The end of a year is a good time to remind ourselves to PURGE ourselves of counter-productive habits and beliefs – an opportune time to revisit the classical Seven Deadly Sins: Wrath, Greed, Sloth, Pride, Lust, Envy and Gluttony.
It’s time to expunge the Seven Deadly Sins of Arts & Cultural Marketing:
- Wrath. Anger at the world for being the way it is makes no sense. Yet arts & cultural marketers who blame the media, the audience, their competitors and their funders are legion. It’s only human, of course, to rail at a situation seemingly impossible to overcome. But it accomplishes nothing. That’s why wrath is a sin: It diverts energy from solving problems to brooding on them. Wrath is overcome simply by facing reality. Deal with the situation.

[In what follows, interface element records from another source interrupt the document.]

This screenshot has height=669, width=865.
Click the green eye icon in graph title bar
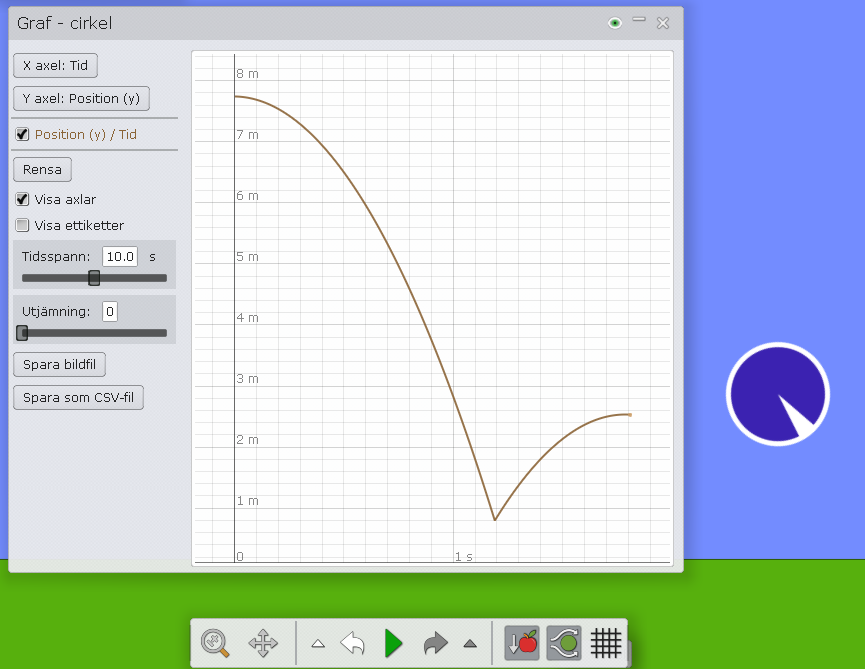(x=615, y=23)
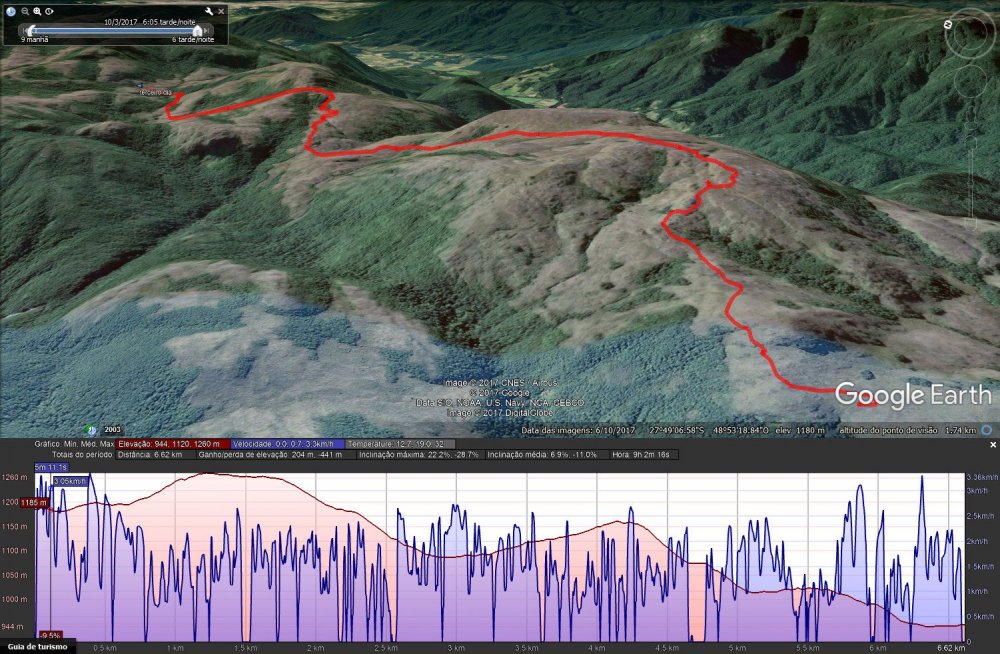This screenshot has width=1000, height=654.
Task: Zoom in the time slider range
Action: [x=37, y=11]
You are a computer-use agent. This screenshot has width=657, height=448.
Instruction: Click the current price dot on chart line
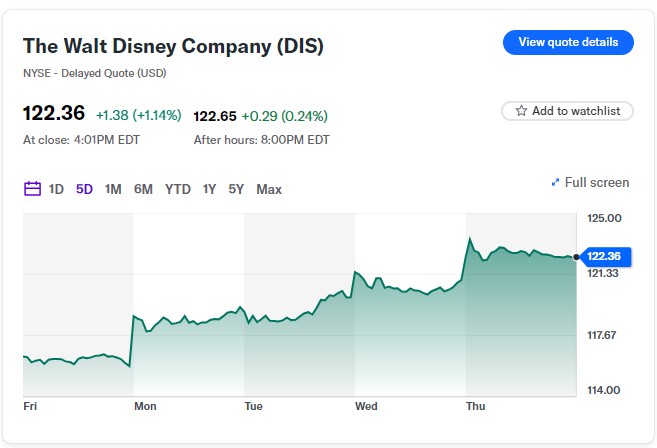(577, 257)
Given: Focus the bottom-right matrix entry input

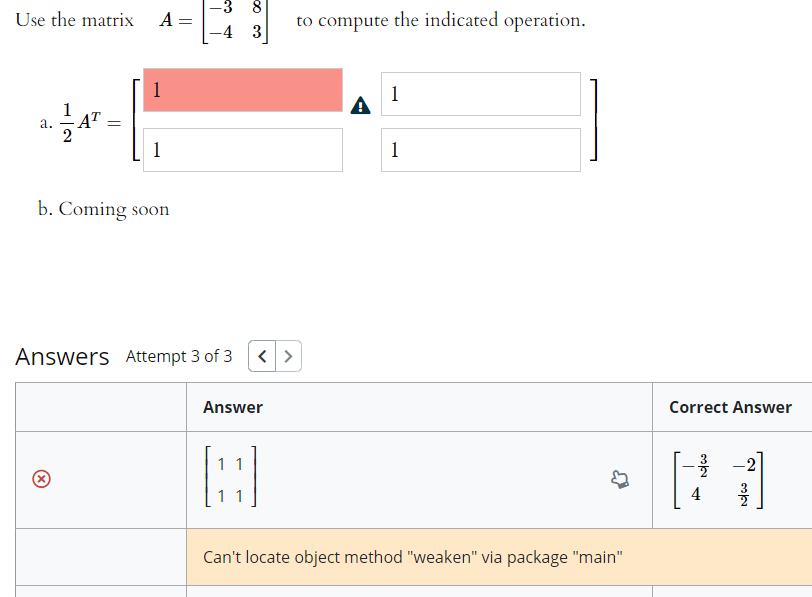Looking at the screenshot, I should pyautogui.click(x=481, y=150).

- Greed. Grabbing short-term gain at the expense of long-term growth is sadly typical of many organizations (especially in tough financial times). Creating long-term value is essential to survival, but greed blinds us to that and causes us to maximize revenue, no matter what. The cost: Audiences – real and potential – sense the distance between them and the organization. Participation dissipates. Eventually, so do ticket sales.

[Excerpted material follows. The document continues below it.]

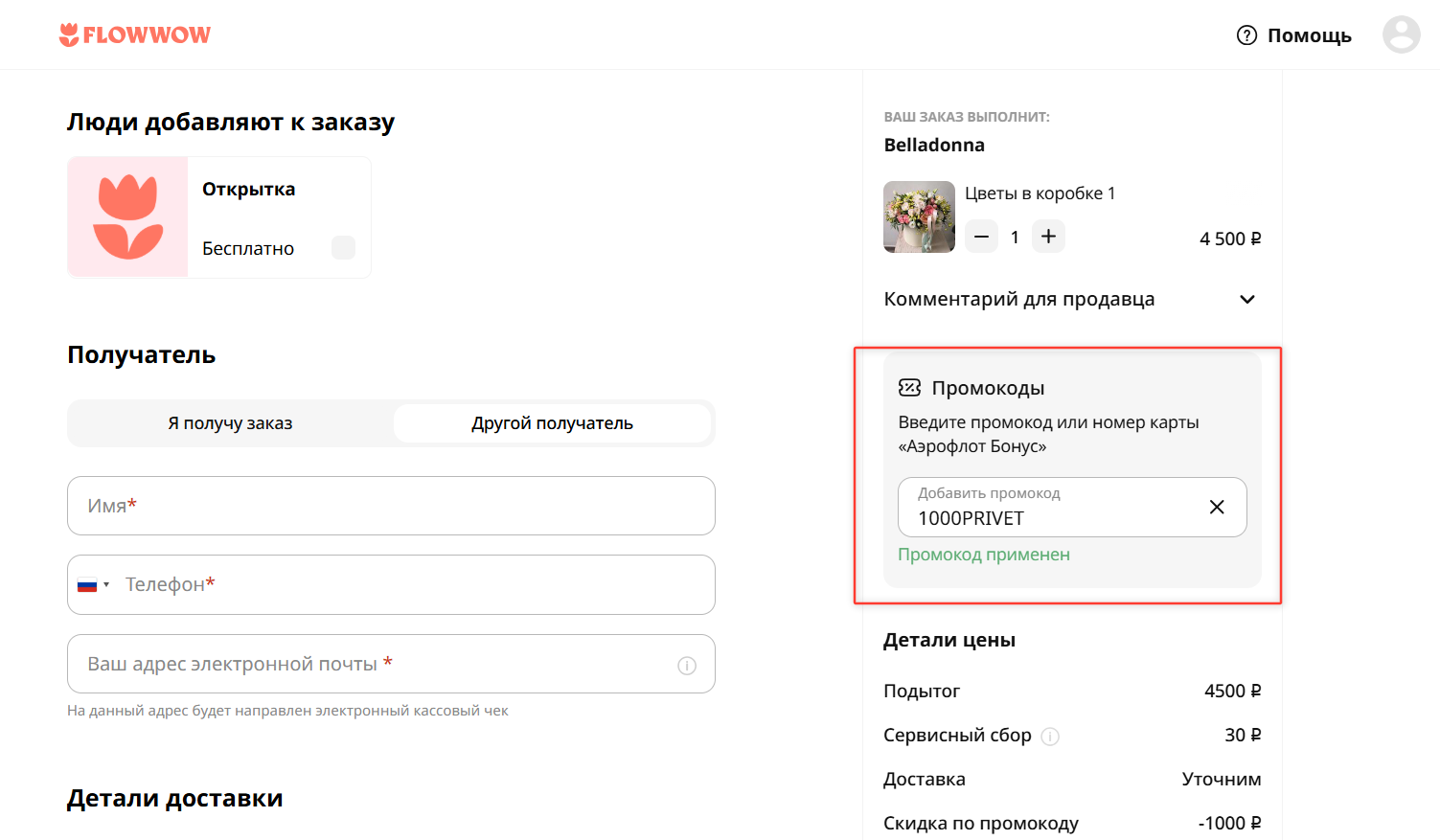Viewport: 1440px width, 840px height.
Task: Decrease item quantity with minus button
Action: coord(980,236)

- Sloth. Do it the same way. Why bother to change? Brochures and newspaper ads are enough. That used to work, so let’s not bother to re-invent the wheel, okay? How do I know the old way won’t start working again? Why should I believe that the new way will have any effect? It’s best to do things as we’ve always done them.
- Pride. You did it. The community had nothing to do with it. You – and you alone – pulled the wool…I mean…made the sale. It was a competition: You or the audience. And you won! You did it! Aren’t you wonderful?

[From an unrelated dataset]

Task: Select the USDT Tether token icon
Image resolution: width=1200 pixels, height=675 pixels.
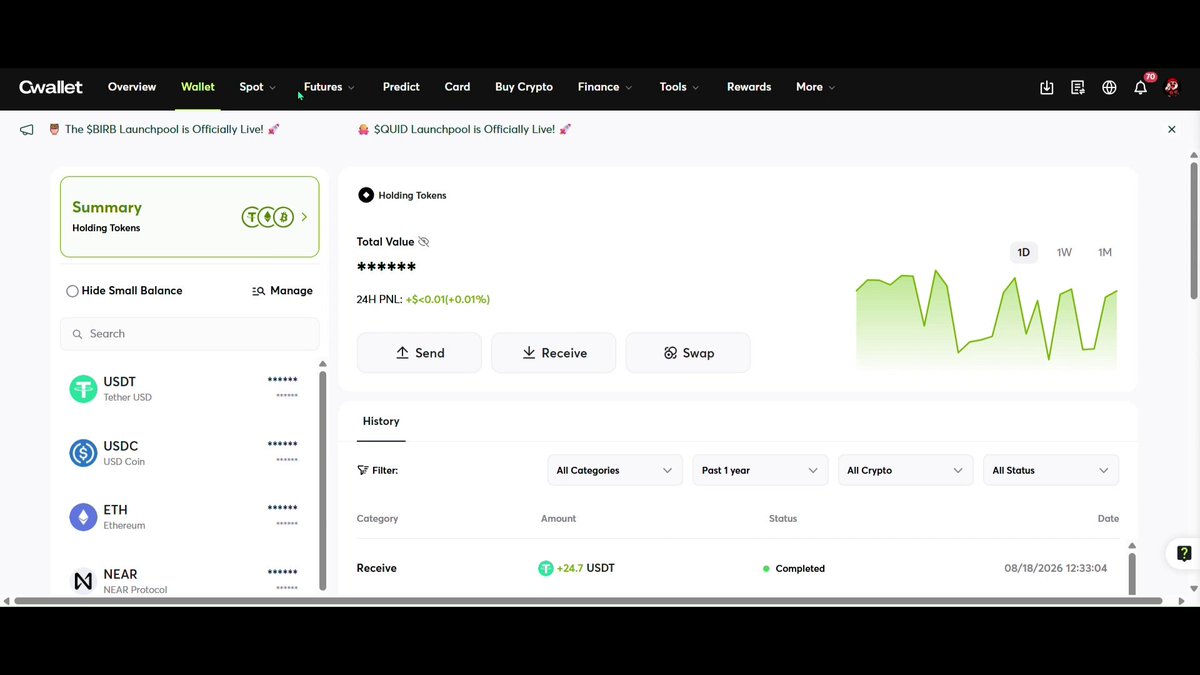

- Lust. Lust contrasts with its legitimate cousin, desire. It’s a subtle distinction but important. Desire means wanting an outcome for the sake of the outcome. Lust means wanting an outcome for the sake of your ego. Some arts marketers fall in lust with the process and forget the reason for the process. Love those cool brochures! And what about our logo!
- Envy. Wrath’s calm relative doesn’t bother getting angry at media, audiences and the rest, it just resigns bitterly to the (seeming) fact that everybody else has it better. If only the symphony were as sexy as the opera. If only the opera had the youth appeal of the ballet. If only the ballet had the established creds of the symphony. If only the education department had a bigger budget. If only, if only, if only…. Stop looking at other people’s successes and look first to your own. Look hard enough and you’ll begin to discover why you’ve had the successes you’ve had, and you’ll be on the road to repeating them.
- Gluttony. A glutton eats anything, without regard for that food’s affect on his or her body. A gluttonous arts marketer just wants people to buy tickets. But the strange truth is that, the only thing worse than having no audience is having the wrong audience. A mismatch of audience and product will send the audience home in disgust and keep the right audience out of the loop!
As applied to arts & cultural marketing, the Seven Deadly Sins all involve concentrating energy on sales, sales, sales, at the expense of ignoring the ticket-buyer.
Audiences are cultivated, not sold, and Job One for arts & culture in the 21st century is to grow them.